Trademark Appeal Case
一体不可分造語と要部抽出
本データベースは、特許庁の審決例をAIで解析・要約したものです。拒絶理由通知に対する意見書作成や、審判請求書等の作成時の参考としてお役立てください。
基本情報
| 審判番号 | 異議2005−90648(T2005−90648/J7) |
|---|---|
| 審判種別 | 異議 |
| 結論 | 敗訴(請求棄却) |
理由テキスト
1 本件商標
本件登録第4896073号商標(以下、「本件商標」という。)は、平成17年1月28日に登録出願、「HEDGES & BUTLER」の欧文字を横書きしてなり、第34類「紙巻たばこ,たばこ,喫煙用具(貴金属製のものを除く),マッチ」を指定商品として、同17年9月22日に設定登録されたものである。
2 登録異議の申し立ての理由の要点
申立人が、本件商標は商標法第4条第1項第11号該当であるとして、引用する商標は以下のとおりである(以下、これらを一括して「引用各商標」という。)。
(1)昭和41年5月4日に登録出願、別掲(1)のとおりの構成よりなり、第27類「たばこ」を指定商品として、同42年9月9日に設定登録、その後、3回に亘り商標権存続期間の更新登録がなされている登録第754183号商標
(2)昭和47年12月7日に登録出願、別掲(2)のとおりの構成よりなり、第27類「たばこ、その他本類に属する商品」を指定商品として、同51年9月27日に設定登録、その後、2回に亘り商標権存続期間の更新登録がなされている登録第1222161号商標
(3)昭和48年5月11日に登録出願、「BENSON and HEDGES」の欧文字を横書きしてなり、第27類「紙巻たばこ、葉巻きたばこ、刻みたばこ、その他本類に属する商品」を指定商品として、同52年10月20日に設定登録、その後、2回に亘り商標権存続期間の更新登録がなされている登録第1306305号商標
(4)昭和59年5月17日に登録出願、別掲(3)のとおりの構成よりなり、第27類「たばこ、喫煙用具、マッチ」を指定商品として、平成元年2月21日に設定登録、その後、同11年2月2日付けで商標権存続期間の更新登録がなされている登録第2117073号商標
(5)平成3年7月8日に登録出願、別掲(4)のとおりの構成よりなり、第27類「たばこ、喫煙用具、マッチ」を指定商品として、同6年3月31日に設定登録、その後、平成16年4月6日付けで商標権存続期間の更新登録、同17年6月1日付けで商標登録原簿に記載のとおりの商品に書換登録がなされている登録第2642348号商標
(6)平成8年1月31日に登録出願、「BENSON & HEDGES SUPEREMA S.F.」の欧文字を横書きしてなり、第34類「たばこ,喫煙用具(貴金属製のものを除く),マッチ」を指定商品として、同9年12月19日に設定登録がなされている登録第4095441号商標
3 当審の判断
本件商標は、「HEDGES」と「BUTLER」の文字を「and」を表す記号である「&(ampersand)」で連結し、「HEDGES & BUTLER」と表示してなるところ、その構成文字に相応し「ヘッジスアンドバトラー」の称呼を生じ、構成中の「HEDGES」と「BUTLER」がいずれも、我が国において親しまれた語とも言えないから、特定の意味合いを有しない一体不可分の造語よりなるものとみるのが相当である。
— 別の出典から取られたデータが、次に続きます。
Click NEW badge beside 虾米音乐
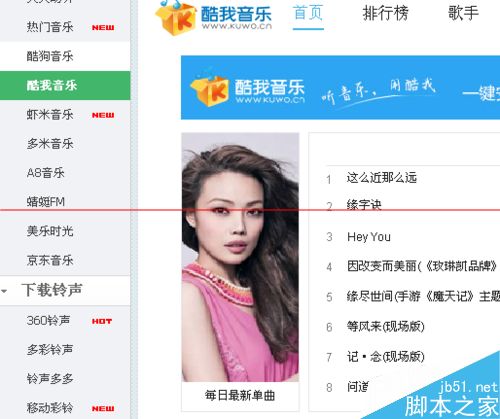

一方、引用各商標の構成中の「BENSON and HEDGES」「BENSON & HEDGES」及び「BENSON AND HEDGES」の文字部分も、「BENSON」と「HEDGES」を「AND(and)」又は「&(ampersand)」で連結してなるものであり、これよりは「ベンソンアンドバトラー」の称呼をじ、構成中の「BENSON」と「HEDGES」も我が国において親しまれた語とも言えないから、特定の意味合いを有しない一体不可分の造語よりなるものとみるのが相当である。
そうとすれば、本件商標と引用各商標中の「HEDGES」の文字部分を分離抽出し、該文字部分より生ずる「ヘッジス」又は「ヘッジズ」の称呼をもって、両者が称呼上類似する商標であるとの申立人の主張はその理由がないものというべきである。
また、両商標は、外観及び観念においても相紛れるおそれがないものである。
してみれば、本件商標と引用各商標とは、その称呼、観念及び外観のいずれにおいても区別し得る非類似の商標といわざるを得ない。
したがって、本件商標の登録は、商標法第4条第1項第11号に違反してされたものではない。
よって、商標法第43条の3第4項の規定に基づき、結論のとおり決定する。